The besieged DSA provisions include those barring platforms from using deceptive “dark pattern” website designs which manipulate users towards commitments and information disclosures. In particular, children’s rights campaigners bridle at the proposed weakening of dark pattern protections for minors.
Another worry is the intention to drop a commitment to protect children from online targeted advertising and tracking. Negotiations have pushed for better safeguards for all against such hidden data-gathering and exploitation but, at the very least, minors must be defended against this digital subterfuge.
BEUC also argues for spot checks on the quality of goods provided by online marketplaces. Bemoaning the failure of the DSA to introduce stricter platform liability for illegal goods, which BEUC terms “a missed opportunity to act more decisively against the lax approach that online platforms often take against illegal activities such as the sale of unsafe products”, the group wants an obligation for online marketplaces to do random quality checks.
These critical steps tackle some of the most pressing problems in the online manipulation of consumers, especially, children. And yet, the response from the council has been to argue that all these areas are already covered in other legislation, specifically, the GDPR and the unfair contract terms directive.
This is a ludicrous claim. If either contained adequate safeguards in these areas, they would be widely used to address and prevent such problems. According to solicitor Simon McGarr of Data Compliance Europe and Digital Rights Ireland, neither of those laws adequately covers these areas.
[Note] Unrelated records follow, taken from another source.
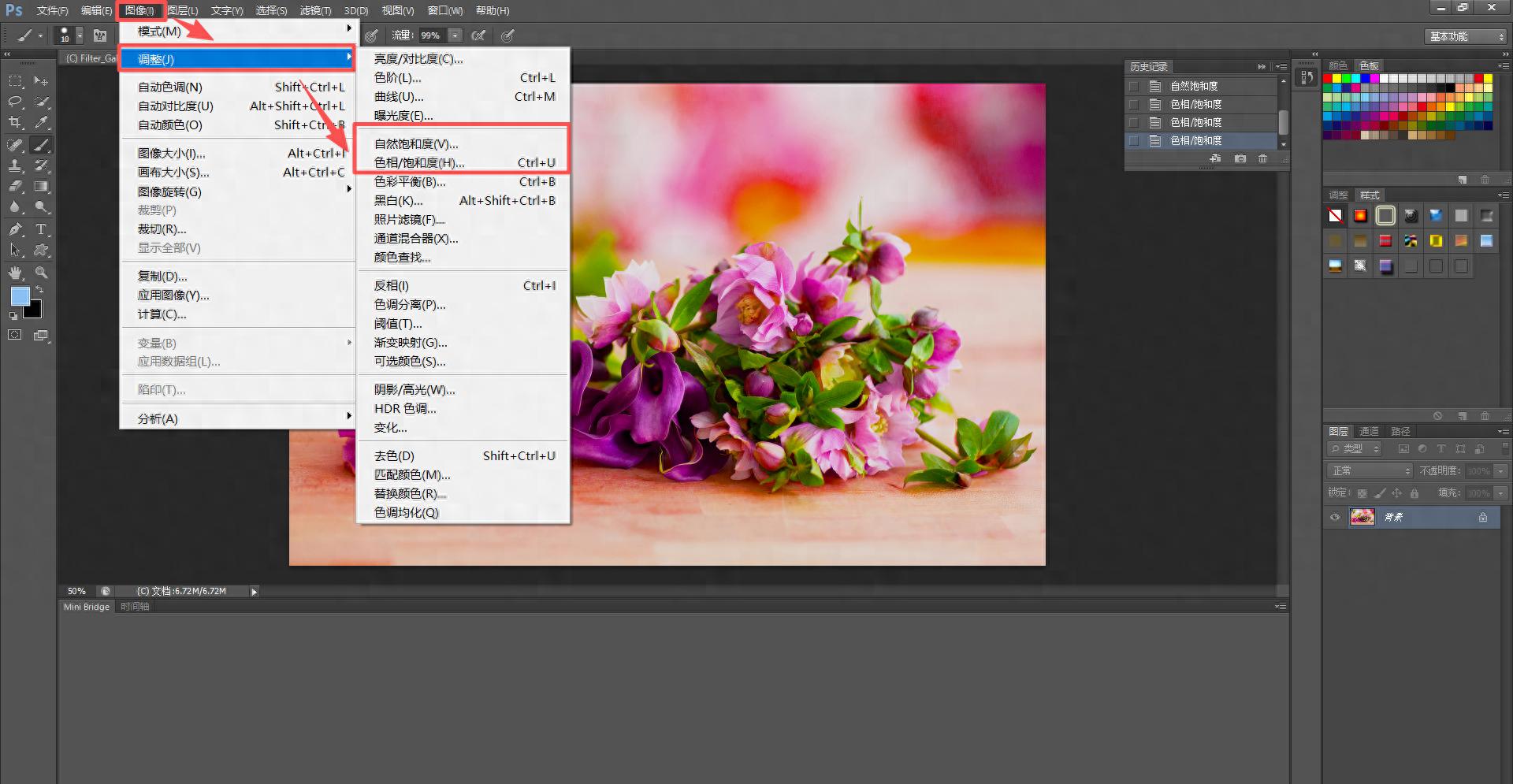This screenshot has width=1513, height=784.
Task: Toggle history brush source box for 自然饱和度
Action: pos(1134,86)
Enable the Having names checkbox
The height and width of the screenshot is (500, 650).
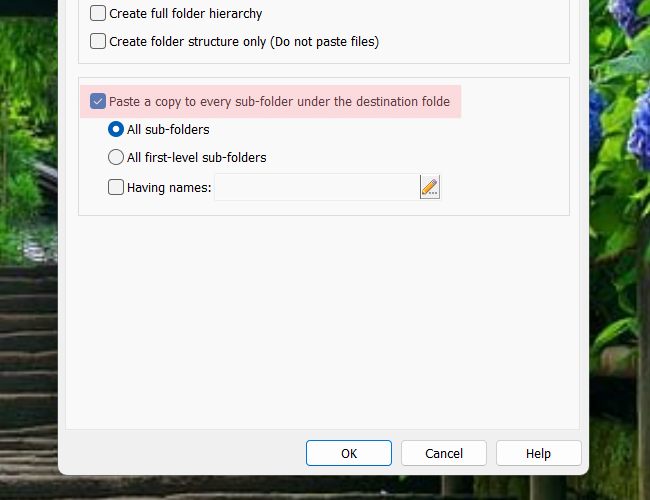(116, 187)
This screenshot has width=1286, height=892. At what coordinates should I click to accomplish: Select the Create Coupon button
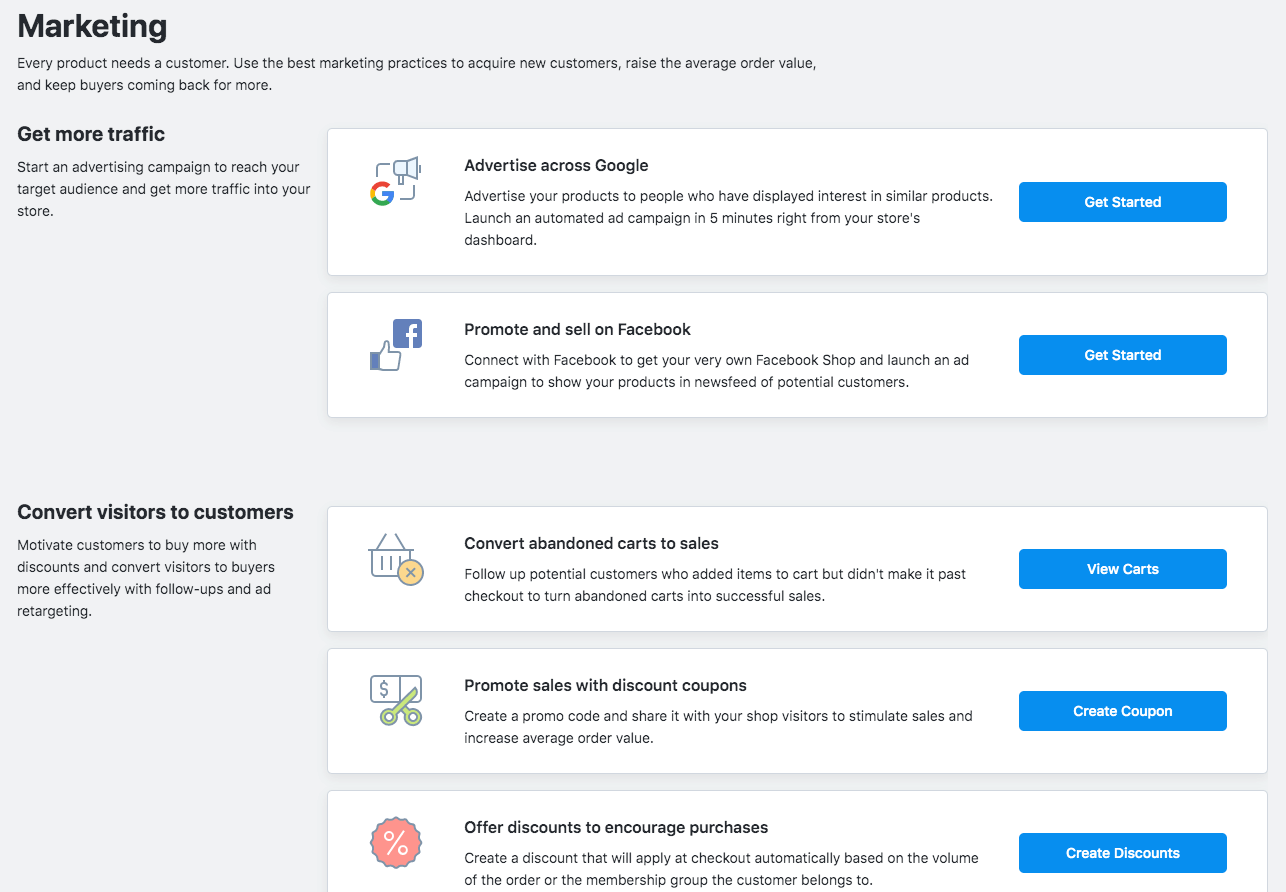(x=1122, y=711)
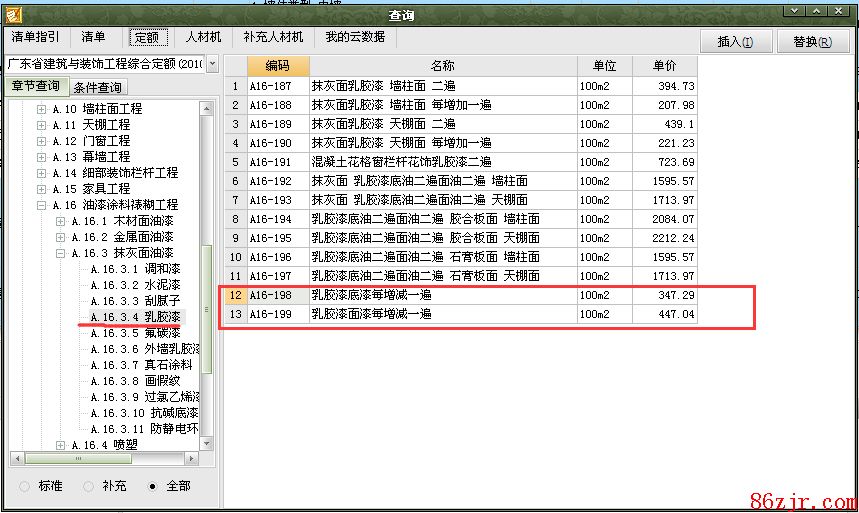The height and width of the screenshot is (513, 859).
Task: Collapse the A.16 油漆涂料裱糊工程 node
Action: click(x=41, y=205)
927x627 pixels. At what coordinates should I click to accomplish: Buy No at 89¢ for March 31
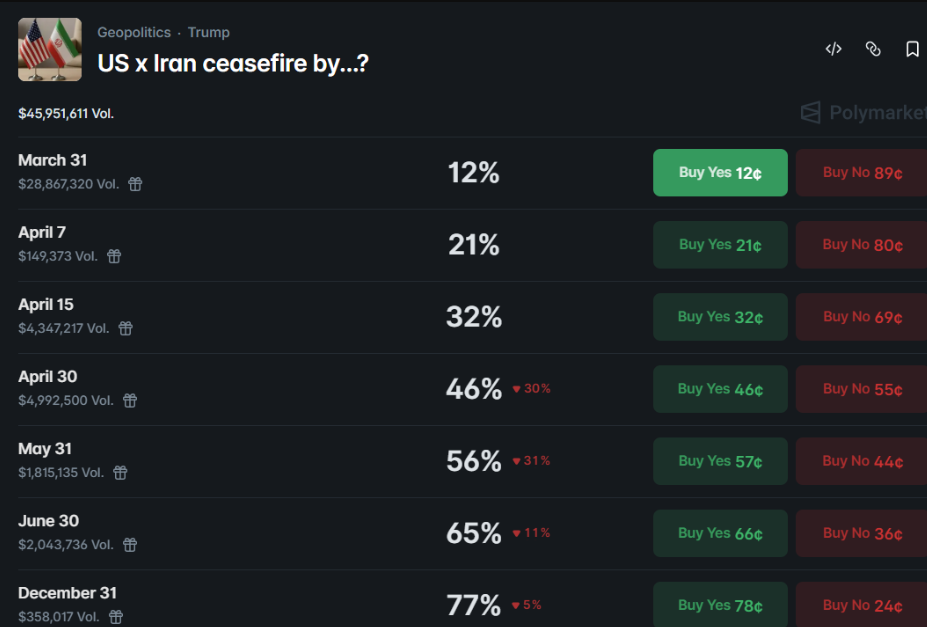862,173
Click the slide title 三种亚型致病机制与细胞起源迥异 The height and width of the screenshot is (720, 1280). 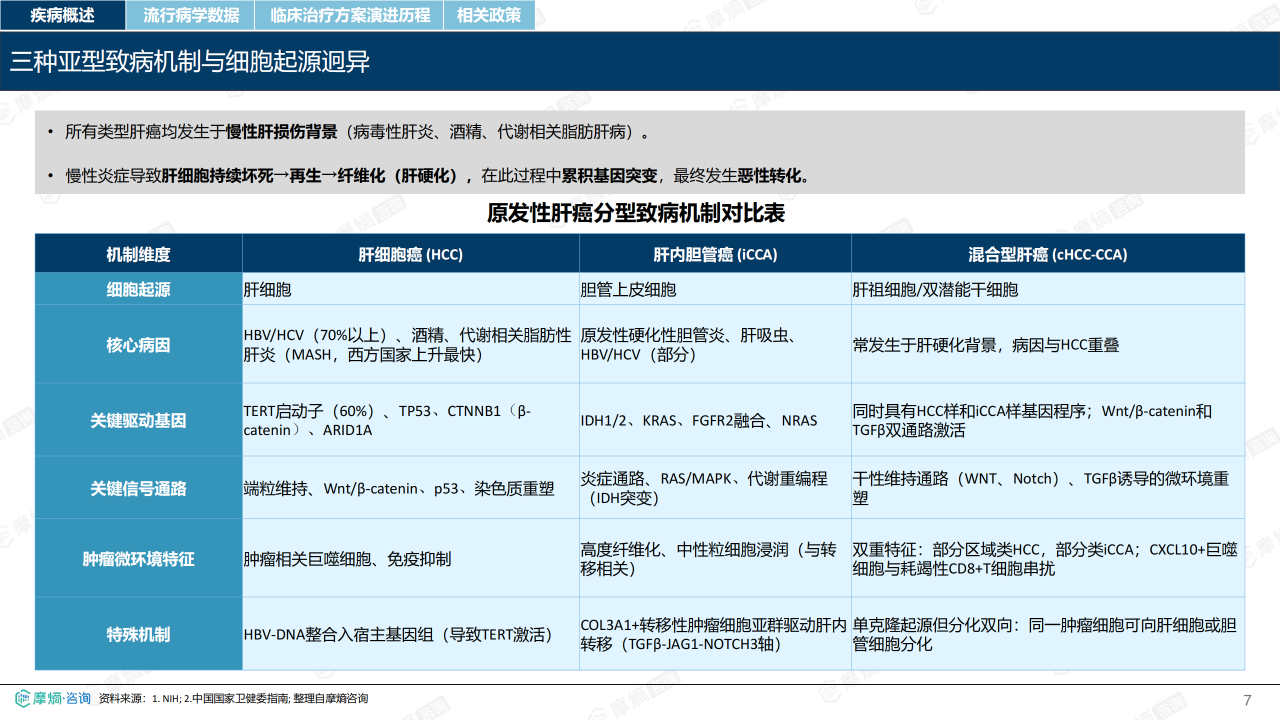point(190,62)
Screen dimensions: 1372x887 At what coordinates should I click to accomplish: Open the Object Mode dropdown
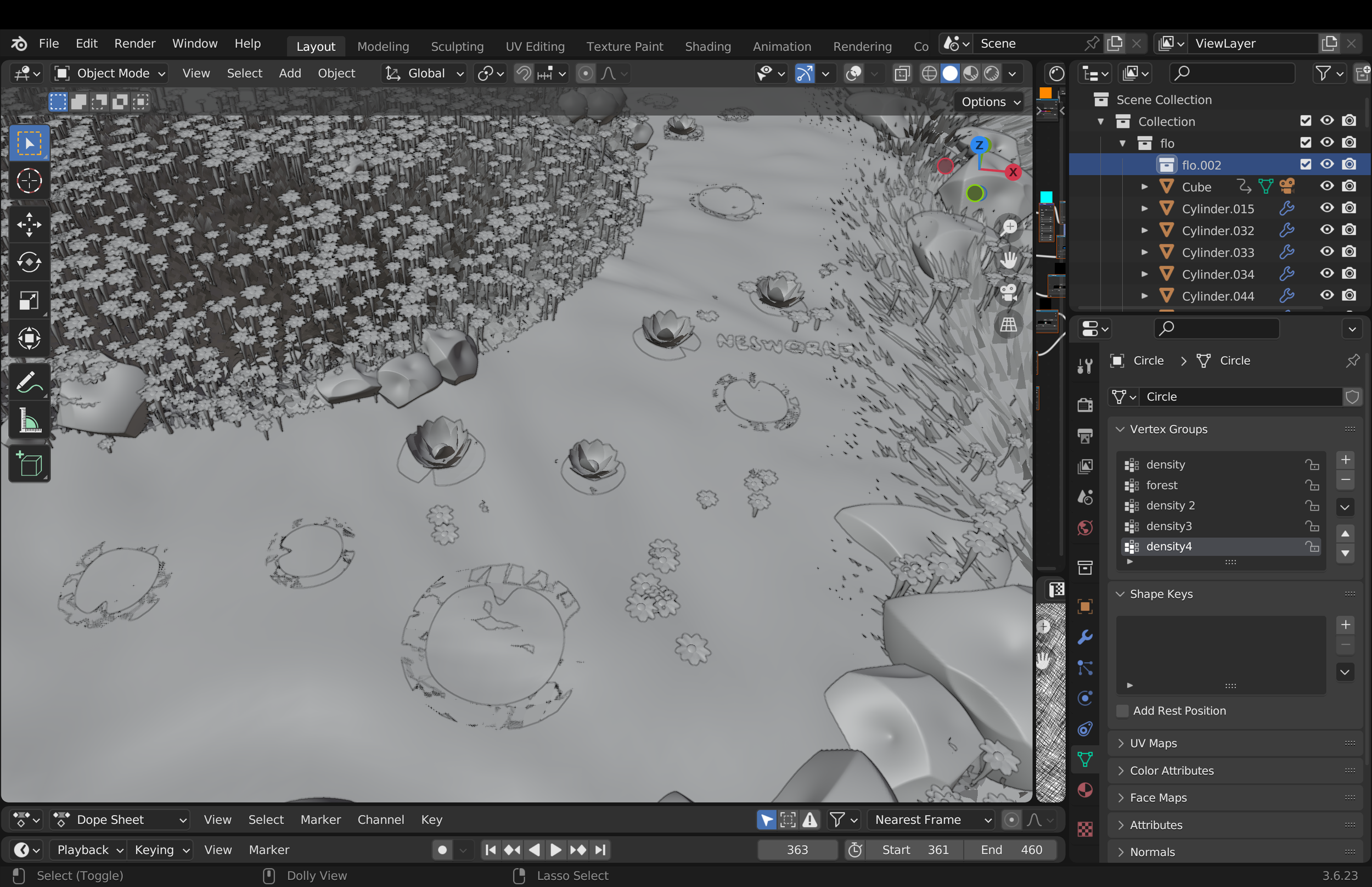109,73
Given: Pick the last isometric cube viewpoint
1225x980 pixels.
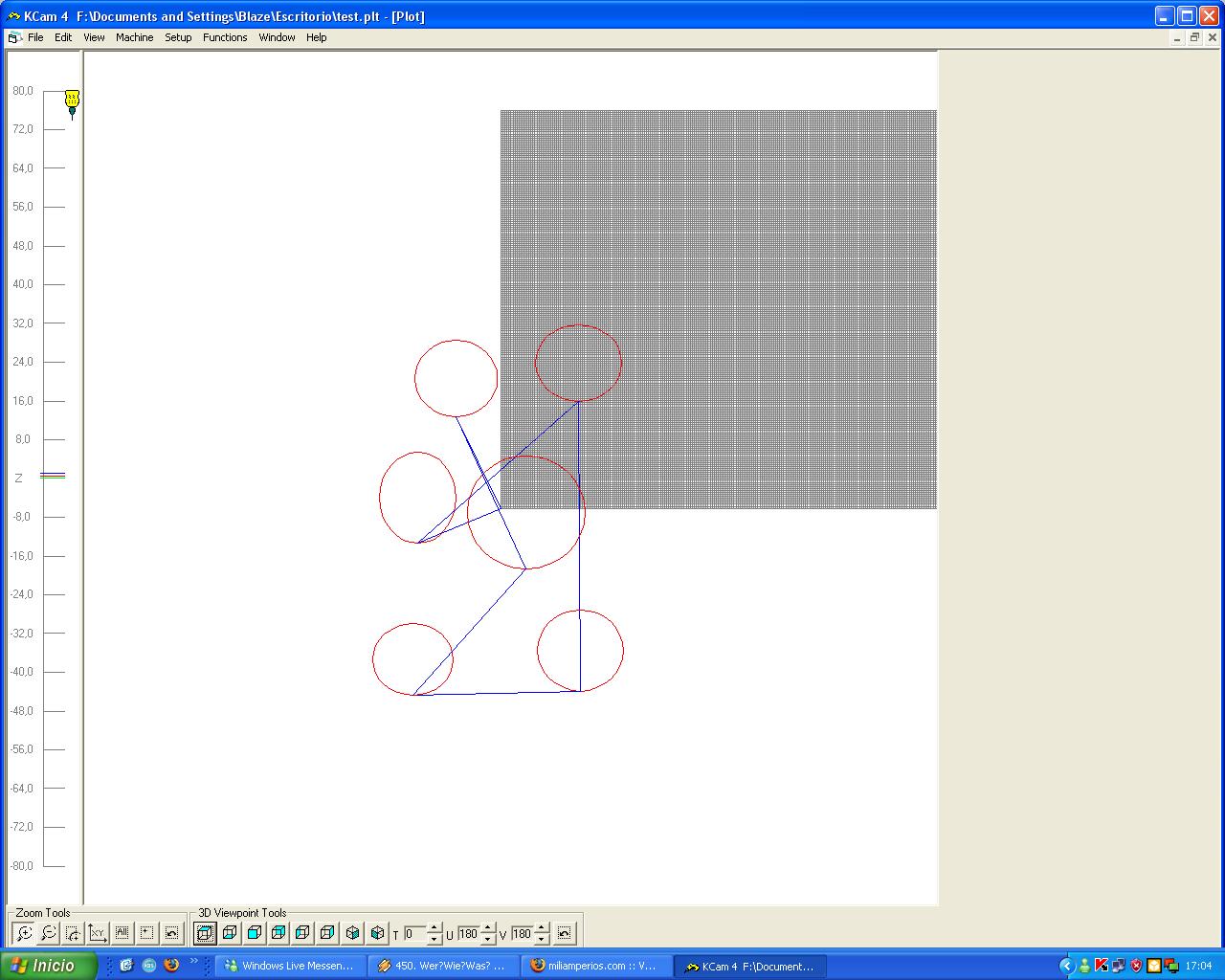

“We have laws on the books which can laboriously be used to ban some of the outcomes of dark patterns, but it would be a lot easier for regulators and consumers alike if the dark patterns themselves were forbidden,” he says.
He also notes that some of these provisions were planned for the stalled eprivacy directive, intended as GDPR companion legislation and target of some of the heaviest industry lobbying in EU history.
“In effect, the proposed amendment would import some of those stalled ideas on consent which had been expected to have been addressed four years ago,” McGarr says.
German MEP Alexandra Geese, a leading DSA parliamentary negotiator, says: "Consent is a crucial concept in GDPR. It should allow users to share data only when they are comfortable with doing so. But today's consent frameworks don't allow users to do that.
“While it is very easy to click to give consent, it is close to impossible or at least extremely time-consuming to refuse consent. Users are systematically misled.”
And while she notes that GDPR should protect internet users from practices that habitually force them to divulge personal data in exchange for services – data often sold on to hundreds of data brokers – she says that “unfortunately GDPR is not consistently enforced”.
In her view, "enforcement is particularly poor in Ireland where Google and Facebook and most other major tech companies are based. This gives those platforms a competitive advantage over companies based in other countries where GDPR is consistently enforced." Ouch.
That’s an indication of parliamentary sentiment towards a need to legislate around what they see as a major GDPR roadblock – Ireland.
There’s little time to ensure the DSA gets the legal heft it needs. Hopefully, parliamentary negotiators will prevail, clearing the way to a better online environment for all.